Ce qui est plus extraordinaire, c’est que deux personnes sont venues, deux habitants de Jérusalem qui vivaient en quelque sorte à l’ombre du Temple. Ils avaient assisté à sa reconstruction par le roi Hérode, avec la création de cette immense esplanade qui existe encore aujourd’hui. Nous pouvons les imaginer au milieu de l’énorme chantier qui fit travailler jusqu’à 100 000 personnes. Le travail était alors achevé pour l’essentiel.

Ils s’appelaient donc Syméon et Anne. Syméon avait une certitude intime : il ne verrait pas la mort sans voir le messie. Anne, quant à elle, avait un charisme spirituel reconnu. Luc la désigne comme une prophétesse.
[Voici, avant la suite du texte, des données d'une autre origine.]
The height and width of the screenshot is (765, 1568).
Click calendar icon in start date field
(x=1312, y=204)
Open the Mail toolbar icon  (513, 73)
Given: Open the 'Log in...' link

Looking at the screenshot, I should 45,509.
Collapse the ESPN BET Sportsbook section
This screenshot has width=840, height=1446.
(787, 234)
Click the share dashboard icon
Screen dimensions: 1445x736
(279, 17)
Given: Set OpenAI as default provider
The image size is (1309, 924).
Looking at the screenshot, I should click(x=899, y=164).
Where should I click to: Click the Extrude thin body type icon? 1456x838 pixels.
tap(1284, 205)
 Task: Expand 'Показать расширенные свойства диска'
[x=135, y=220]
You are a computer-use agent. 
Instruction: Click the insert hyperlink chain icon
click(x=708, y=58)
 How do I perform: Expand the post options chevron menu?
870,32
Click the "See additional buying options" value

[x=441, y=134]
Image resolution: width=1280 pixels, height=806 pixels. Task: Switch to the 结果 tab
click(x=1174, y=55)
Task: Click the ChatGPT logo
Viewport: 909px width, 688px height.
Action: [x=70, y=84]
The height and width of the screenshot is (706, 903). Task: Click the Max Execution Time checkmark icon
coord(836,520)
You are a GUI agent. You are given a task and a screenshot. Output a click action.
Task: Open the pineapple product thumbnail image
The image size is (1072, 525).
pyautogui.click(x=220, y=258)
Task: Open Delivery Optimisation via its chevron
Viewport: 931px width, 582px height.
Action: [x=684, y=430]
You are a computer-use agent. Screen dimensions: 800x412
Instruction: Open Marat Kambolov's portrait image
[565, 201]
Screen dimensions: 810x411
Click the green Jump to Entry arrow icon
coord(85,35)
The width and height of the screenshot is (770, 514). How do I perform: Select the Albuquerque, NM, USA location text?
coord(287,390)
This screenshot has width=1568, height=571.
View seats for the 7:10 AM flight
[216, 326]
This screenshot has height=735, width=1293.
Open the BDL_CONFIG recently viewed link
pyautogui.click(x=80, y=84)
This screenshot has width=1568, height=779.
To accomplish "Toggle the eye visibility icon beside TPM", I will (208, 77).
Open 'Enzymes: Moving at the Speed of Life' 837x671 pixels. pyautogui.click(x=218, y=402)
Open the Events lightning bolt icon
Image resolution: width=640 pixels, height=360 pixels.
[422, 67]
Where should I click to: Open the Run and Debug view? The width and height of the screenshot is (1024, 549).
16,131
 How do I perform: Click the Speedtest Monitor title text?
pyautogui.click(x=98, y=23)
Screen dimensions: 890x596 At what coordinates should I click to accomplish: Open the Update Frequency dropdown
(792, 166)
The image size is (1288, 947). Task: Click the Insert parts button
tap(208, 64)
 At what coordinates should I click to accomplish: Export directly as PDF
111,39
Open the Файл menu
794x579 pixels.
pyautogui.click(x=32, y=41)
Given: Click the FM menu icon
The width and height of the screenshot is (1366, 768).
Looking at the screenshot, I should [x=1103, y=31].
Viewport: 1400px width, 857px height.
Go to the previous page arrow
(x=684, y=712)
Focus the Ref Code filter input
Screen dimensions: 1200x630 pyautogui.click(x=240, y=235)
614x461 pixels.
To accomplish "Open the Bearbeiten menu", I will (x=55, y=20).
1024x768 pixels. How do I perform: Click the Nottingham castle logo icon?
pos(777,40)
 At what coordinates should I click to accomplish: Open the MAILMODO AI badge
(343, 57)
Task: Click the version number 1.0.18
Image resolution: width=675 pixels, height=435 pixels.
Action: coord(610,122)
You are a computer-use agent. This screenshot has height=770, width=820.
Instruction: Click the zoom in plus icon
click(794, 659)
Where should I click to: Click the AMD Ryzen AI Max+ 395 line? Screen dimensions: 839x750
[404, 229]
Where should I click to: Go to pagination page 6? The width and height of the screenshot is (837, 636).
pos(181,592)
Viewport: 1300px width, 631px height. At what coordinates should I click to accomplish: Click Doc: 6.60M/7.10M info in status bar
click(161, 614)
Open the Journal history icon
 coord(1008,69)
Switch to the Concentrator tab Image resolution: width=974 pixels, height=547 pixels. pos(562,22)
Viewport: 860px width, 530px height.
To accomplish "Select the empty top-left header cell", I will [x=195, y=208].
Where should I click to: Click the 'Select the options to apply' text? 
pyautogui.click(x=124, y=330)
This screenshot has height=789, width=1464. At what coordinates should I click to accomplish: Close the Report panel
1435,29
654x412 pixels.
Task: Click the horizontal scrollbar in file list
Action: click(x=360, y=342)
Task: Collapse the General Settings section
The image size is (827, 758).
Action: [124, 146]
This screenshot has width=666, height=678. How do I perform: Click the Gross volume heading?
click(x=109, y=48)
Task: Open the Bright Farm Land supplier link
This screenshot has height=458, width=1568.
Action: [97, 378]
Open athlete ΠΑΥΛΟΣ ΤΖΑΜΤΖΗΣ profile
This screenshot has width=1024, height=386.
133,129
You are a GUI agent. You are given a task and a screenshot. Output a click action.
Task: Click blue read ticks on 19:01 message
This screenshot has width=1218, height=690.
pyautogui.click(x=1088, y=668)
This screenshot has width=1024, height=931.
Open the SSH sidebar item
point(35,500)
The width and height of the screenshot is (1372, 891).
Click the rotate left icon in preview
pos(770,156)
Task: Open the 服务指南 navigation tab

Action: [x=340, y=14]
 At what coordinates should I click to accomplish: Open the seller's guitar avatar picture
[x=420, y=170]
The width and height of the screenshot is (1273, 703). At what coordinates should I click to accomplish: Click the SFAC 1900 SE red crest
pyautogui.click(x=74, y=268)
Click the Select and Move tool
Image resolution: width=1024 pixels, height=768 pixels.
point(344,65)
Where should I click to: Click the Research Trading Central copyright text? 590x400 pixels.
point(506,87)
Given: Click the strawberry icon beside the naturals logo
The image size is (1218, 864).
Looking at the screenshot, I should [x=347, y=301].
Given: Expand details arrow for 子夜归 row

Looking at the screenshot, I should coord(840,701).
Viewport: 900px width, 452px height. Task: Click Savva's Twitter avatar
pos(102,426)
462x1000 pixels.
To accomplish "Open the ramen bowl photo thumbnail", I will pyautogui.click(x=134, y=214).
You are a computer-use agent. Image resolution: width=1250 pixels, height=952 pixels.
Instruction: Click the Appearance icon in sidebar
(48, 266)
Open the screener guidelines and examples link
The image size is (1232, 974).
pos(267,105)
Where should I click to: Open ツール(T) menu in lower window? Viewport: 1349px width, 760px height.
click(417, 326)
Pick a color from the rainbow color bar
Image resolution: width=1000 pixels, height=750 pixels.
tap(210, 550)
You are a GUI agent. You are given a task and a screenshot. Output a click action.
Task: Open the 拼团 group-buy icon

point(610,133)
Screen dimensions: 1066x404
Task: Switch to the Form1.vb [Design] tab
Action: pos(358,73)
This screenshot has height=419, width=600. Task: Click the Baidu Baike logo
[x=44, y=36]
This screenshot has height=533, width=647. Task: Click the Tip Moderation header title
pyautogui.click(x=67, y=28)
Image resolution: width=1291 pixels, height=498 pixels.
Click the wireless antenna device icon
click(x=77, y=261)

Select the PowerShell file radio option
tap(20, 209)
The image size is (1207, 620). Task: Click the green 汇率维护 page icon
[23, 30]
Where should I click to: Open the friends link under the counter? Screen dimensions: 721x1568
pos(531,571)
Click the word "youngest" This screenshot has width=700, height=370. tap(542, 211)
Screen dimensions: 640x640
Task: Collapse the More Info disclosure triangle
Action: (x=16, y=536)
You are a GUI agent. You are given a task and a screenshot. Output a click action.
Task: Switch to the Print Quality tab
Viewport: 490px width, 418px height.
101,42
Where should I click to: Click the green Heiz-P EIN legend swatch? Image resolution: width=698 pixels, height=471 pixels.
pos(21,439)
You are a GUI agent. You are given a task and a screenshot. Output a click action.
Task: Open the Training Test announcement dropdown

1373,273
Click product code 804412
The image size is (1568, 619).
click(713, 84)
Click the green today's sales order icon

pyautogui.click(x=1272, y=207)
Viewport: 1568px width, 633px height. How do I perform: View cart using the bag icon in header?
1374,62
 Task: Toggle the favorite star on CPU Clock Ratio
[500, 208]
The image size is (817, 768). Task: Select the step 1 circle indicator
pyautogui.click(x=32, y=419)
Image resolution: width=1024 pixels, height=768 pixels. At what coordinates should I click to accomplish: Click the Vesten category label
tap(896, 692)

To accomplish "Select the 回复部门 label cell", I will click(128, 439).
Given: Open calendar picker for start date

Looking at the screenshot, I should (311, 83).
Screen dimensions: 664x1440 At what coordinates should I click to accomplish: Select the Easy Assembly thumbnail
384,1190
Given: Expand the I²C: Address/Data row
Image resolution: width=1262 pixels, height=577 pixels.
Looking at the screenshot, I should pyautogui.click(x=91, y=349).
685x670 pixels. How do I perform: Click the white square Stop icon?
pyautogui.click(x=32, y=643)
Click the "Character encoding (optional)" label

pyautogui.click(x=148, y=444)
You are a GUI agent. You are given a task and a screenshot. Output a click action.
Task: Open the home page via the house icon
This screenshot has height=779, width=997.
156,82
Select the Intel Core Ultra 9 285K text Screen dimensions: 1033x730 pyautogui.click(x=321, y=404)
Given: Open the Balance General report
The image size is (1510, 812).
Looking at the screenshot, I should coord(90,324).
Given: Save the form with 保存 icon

Syméon comprend que cet enfant est le messie. Pourquoi ? Sans raison particulière. Parce que Dieu lui donne de savoir cela.

Il s’approche. Il tend les bras. Je suppose que Joseph et Marie comprennent aussitôt qu’ils n’ont pas à se méfier de lui. Ils lisent sur son visage et bientôt sur celui de la prophétesse Anne, une même intense dévotion et une joie indicible.

Ils étaient venus pour présenter leur enfant au Seigneur. Il est le don de Dieu : ils ne vont pas le garder pour eux.

Syméon prend l’enfant dans ses bras et le voilà qui prie à voix haute : « Maintenant, ô Maître souverain, tu peux laisser ton serviteur s’en aller en paix, selon ta parole. Car mes yeux ont vu le salut que tu préparais à la face des peuples : lumière qui se révèle aux nations et donne gloire à ton peuple Israël. »

Pour lui, voir cet enfant, c’était voir le salut promis. Il n’en demandait pas davantage. Il pouvait s’en aller. Il pouvait mourir. Heureux. Exaucé.

Nous devons ce récit à saint Luc. Celui-ci a bien précisé, au tout début de son évangile, qu’il avait recueilli « avec précision » les informations nécessaires à son récit. Nous constatons aussi qu’il écrit comme un homme qui a longtemps prié. Tout comme Marie, Joseph, Anne et Syméon, il a reçu de l’Esprit Saint un véritable et très profond charisme pour comprendre les choses de Dieu.

Que Marie et Joseph aient fait l’offrande de deux tourterelles ou de deux colombes, c’est une information qui recoupe ce que l’on sait par ailleurs. Qu’ils soient venus au Temple pour le présenter lui et que leur geste soit à comprendre en référence à l’offrande des premiers nés, c’est une intuition spirituelle d’une très grande profondeur que nous n’aurons jamais fini de méditer et qui nous éclaire à la fois sur le mystère du Christ et sur la vie chrétienne.

Jésus accomplirait la prophétie de Malachie, non pas seulement en venant à notre rencontre, lui, le Seigneur, mais en offrant sa vie. Il était venu pour une offrande. Celle de lui-même.

Comme lui, quand nous venons prier, ce n’est pas seulement pour obtenir quelque-chose de Dieu, ni seulement pour trouver la lumière. C’est pour faire de notre vie une offrande.

Aimer, c’est se donner. Il n’y a pas d’amour sans générosité.

La présentation de Jésus au Temple peut nous aider à comprendre cela.